** START OF RECORDS SUPPLIED **

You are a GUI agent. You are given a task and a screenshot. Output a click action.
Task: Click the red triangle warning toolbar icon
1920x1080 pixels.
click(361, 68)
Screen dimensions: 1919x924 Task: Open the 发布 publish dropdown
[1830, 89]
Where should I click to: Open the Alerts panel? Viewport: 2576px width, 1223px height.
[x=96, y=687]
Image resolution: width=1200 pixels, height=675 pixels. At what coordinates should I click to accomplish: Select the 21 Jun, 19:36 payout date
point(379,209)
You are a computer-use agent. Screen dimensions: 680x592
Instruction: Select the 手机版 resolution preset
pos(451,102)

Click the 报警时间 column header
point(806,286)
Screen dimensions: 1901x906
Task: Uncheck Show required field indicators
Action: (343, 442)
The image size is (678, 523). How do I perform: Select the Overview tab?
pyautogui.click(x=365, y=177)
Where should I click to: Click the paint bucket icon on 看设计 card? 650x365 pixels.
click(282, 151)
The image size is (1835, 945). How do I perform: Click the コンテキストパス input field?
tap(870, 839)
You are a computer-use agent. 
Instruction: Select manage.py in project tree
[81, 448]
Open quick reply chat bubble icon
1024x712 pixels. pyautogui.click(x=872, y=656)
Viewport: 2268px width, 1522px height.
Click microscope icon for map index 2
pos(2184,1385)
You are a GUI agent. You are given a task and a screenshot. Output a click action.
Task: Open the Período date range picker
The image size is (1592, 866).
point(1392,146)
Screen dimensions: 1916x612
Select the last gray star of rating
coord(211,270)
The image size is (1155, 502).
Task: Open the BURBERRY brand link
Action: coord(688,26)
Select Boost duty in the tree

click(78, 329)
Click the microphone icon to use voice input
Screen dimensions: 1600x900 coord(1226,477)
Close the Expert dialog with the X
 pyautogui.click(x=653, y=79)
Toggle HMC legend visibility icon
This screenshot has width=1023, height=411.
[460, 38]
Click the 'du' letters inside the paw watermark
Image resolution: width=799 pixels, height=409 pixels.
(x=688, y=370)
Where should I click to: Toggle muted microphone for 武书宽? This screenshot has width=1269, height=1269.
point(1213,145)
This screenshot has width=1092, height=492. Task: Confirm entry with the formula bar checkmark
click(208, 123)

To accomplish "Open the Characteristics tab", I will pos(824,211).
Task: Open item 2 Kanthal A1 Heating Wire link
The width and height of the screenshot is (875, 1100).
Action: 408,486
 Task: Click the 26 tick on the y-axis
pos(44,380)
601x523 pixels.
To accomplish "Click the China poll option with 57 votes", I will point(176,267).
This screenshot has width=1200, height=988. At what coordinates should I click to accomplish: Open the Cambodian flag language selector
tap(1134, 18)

** END OF RECORDS SUPPLIED **

GIVEN REQUEST:
Recast the rows from the line containing "This screenshot has width=1200, height=988." through the end of the rows, both ends included, as a JSON list of strings, one string per line and blank lines left out.

SOLUTION FOR THIS PROBLEM:
[
  "This screenshot has width=1200, height=988. At what coordinates should I click to accomplish: Open the Cambodian flag language selector",
  "tap(1134, 18)"
]